# Source material
****************************************

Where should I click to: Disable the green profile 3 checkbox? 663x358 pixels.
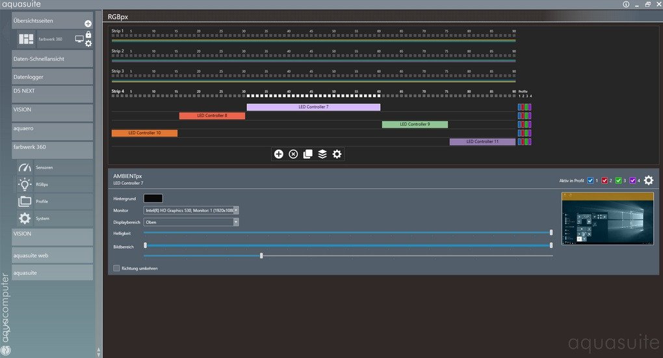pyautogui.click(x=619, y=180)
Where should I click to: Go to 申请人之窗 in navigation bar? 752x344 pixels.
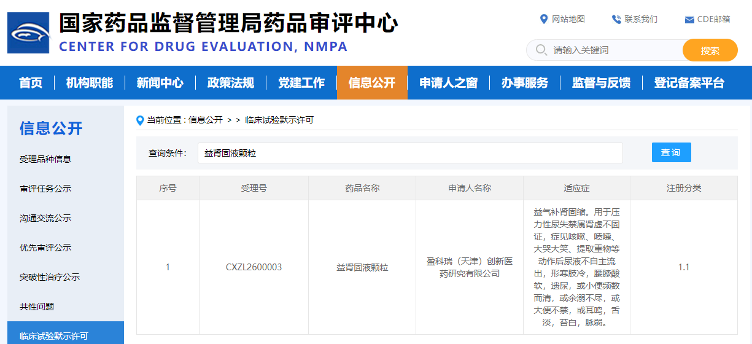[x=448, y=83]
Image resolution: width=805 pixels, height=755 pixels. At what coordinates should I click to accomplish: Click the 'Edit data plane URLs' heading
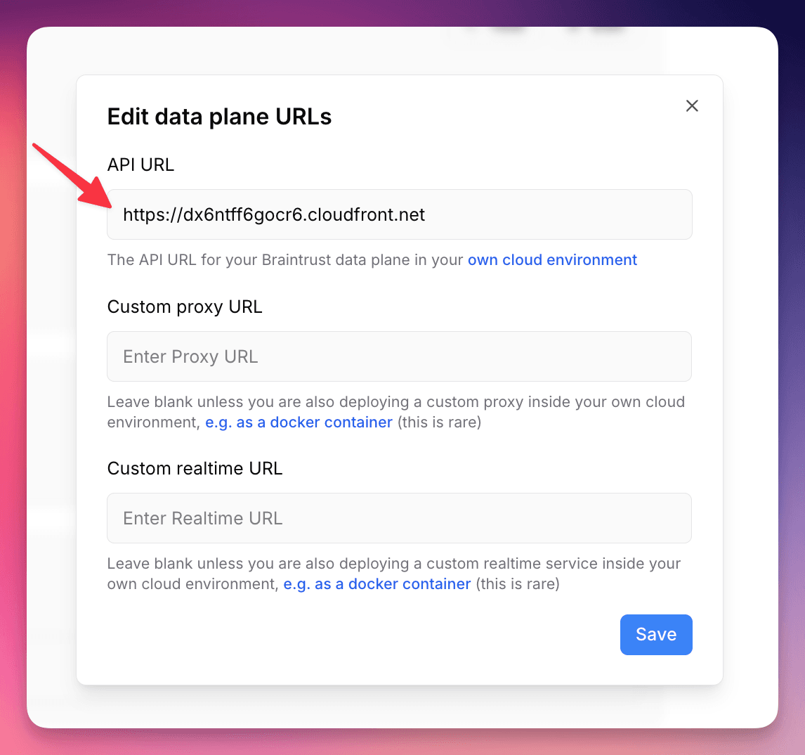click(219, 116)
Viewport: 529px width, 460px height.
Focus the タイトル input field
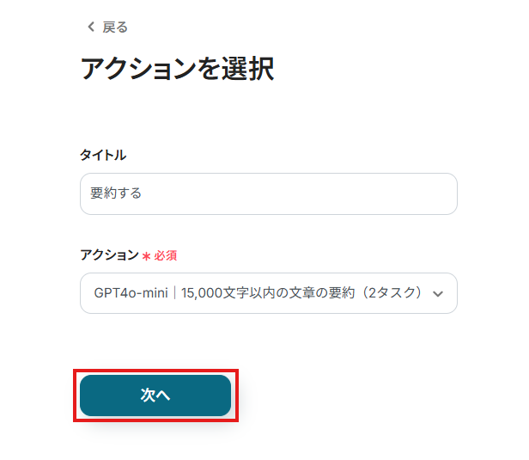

****************************************

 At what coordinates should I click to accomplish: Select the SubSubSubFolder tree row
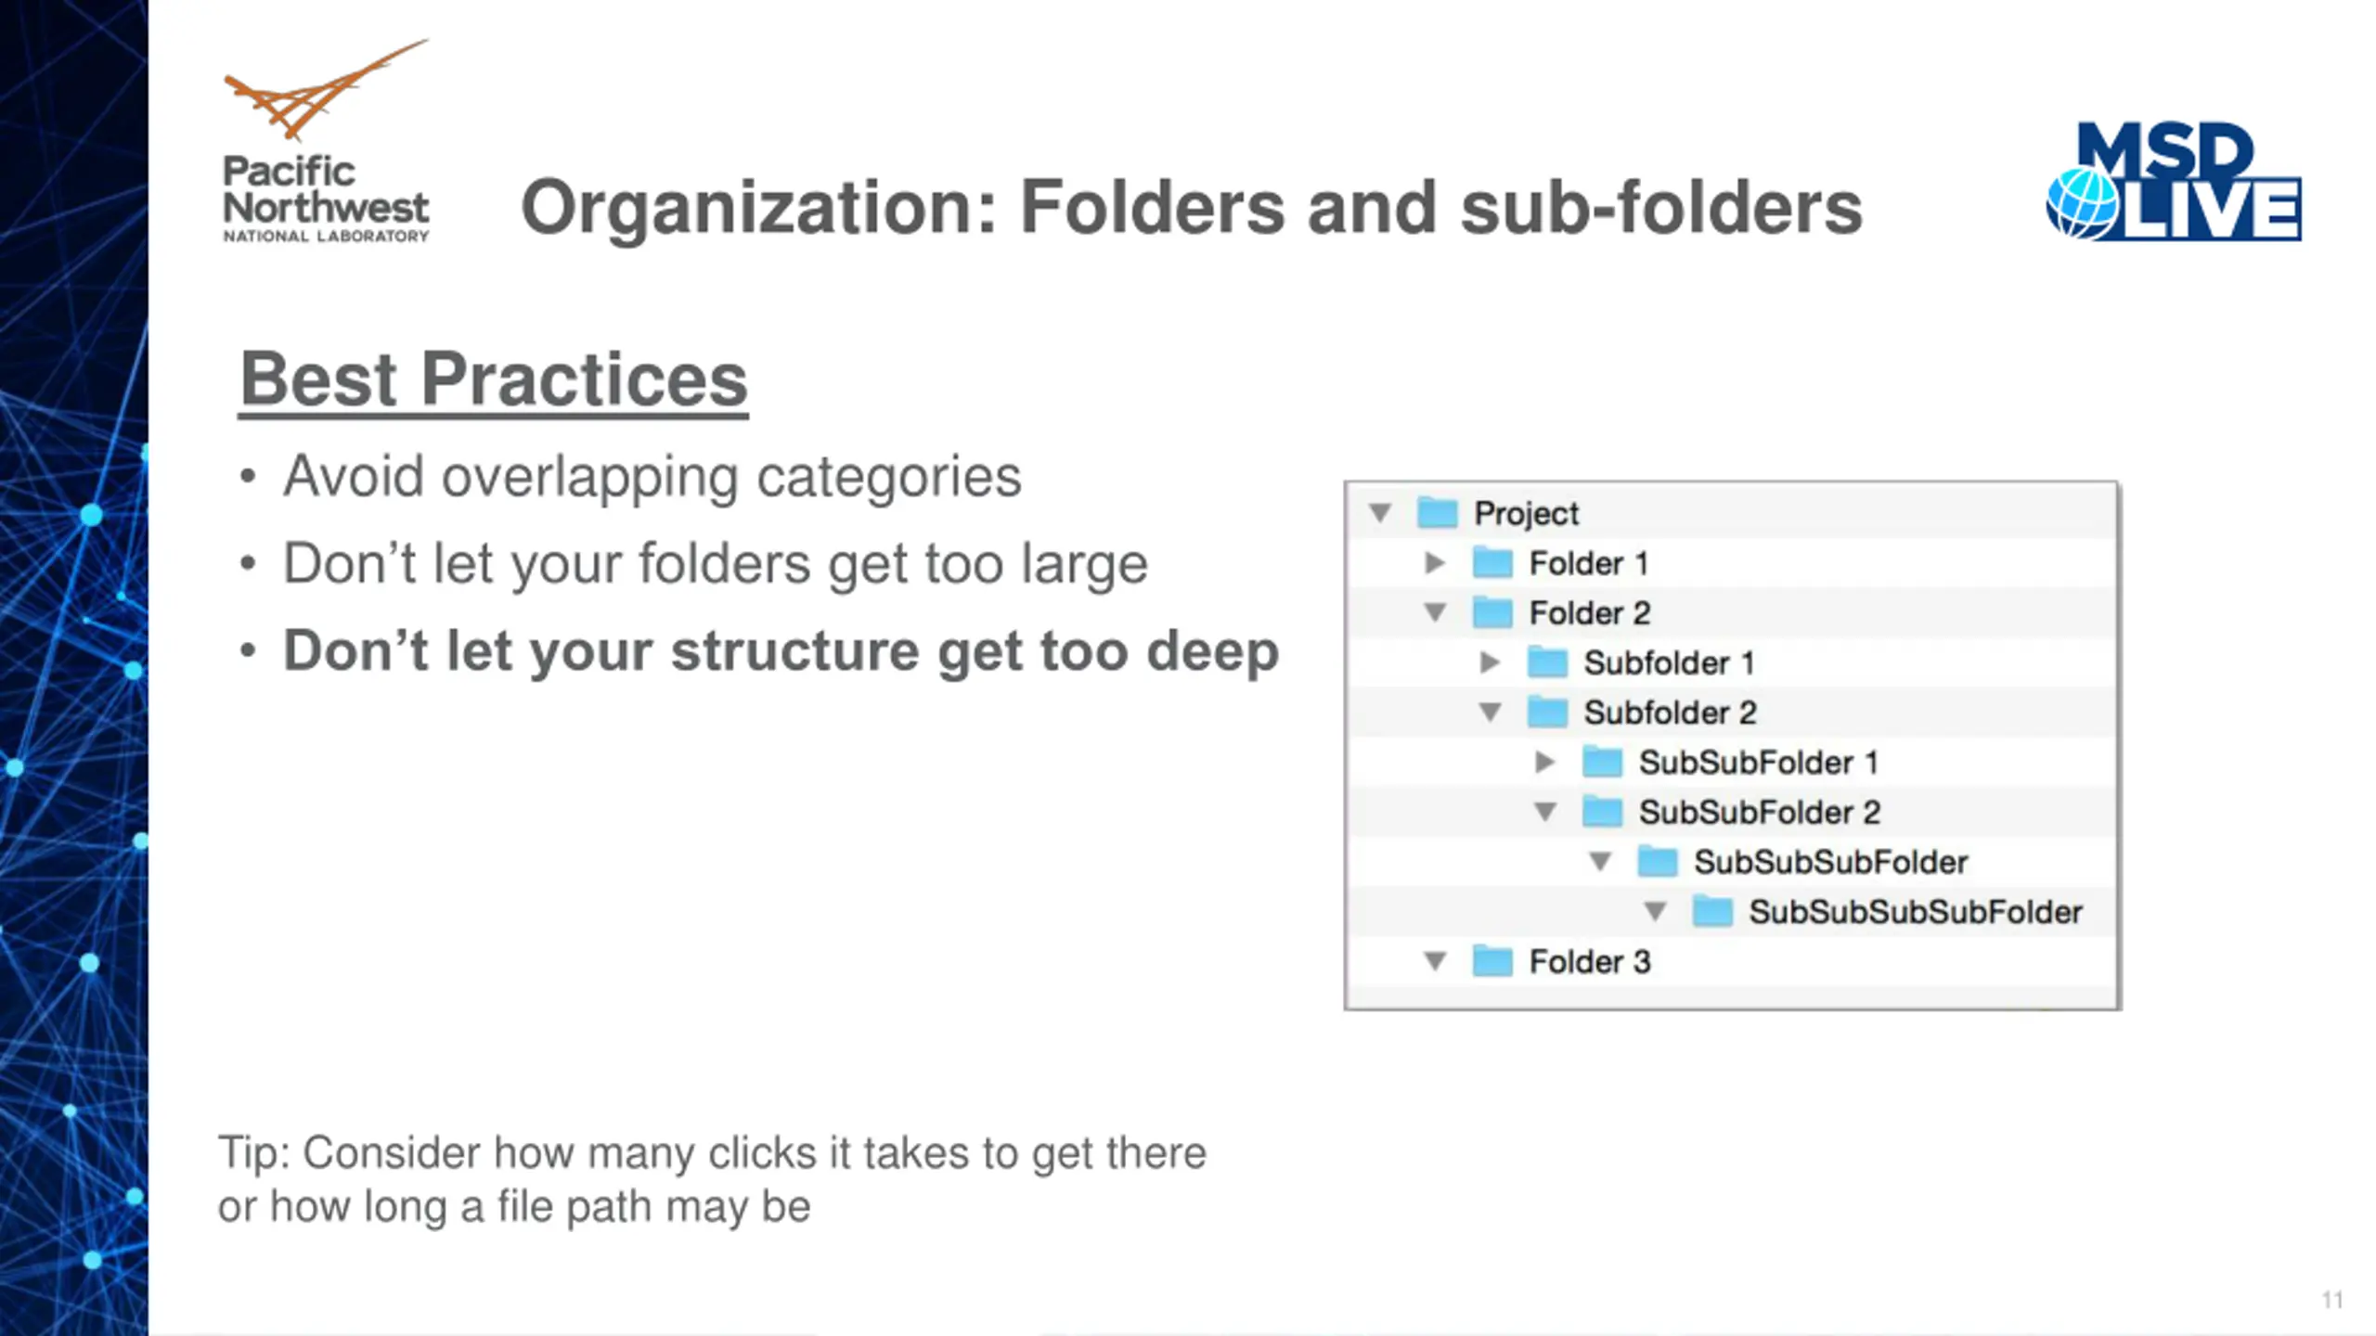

****************************************

# Work task
Only the lines starting at the one that includes "Where should I click to: Disable" and ending at the one that includes "Focus the タイトル input field" should be retyped, exactly, from the records above; no pictures.

# Answer to the problem
Where should I click to: Disable the green profile 3 checkbox? 663x358 pixels.
pyautogui.click(x=619, y=180)
Where should I click to: Go to 申请人之窗 in navigation bar? 752x344 pixels.
[x=448, y=83]
Image resolution: width=805 pixels, height=755 pixels. At what coordinates should I click to accomplish: Click the 'Edit data plane URLs' heading
click(219, 116)
Viewport: 529px width, 460px height.
Focus the タイトル input field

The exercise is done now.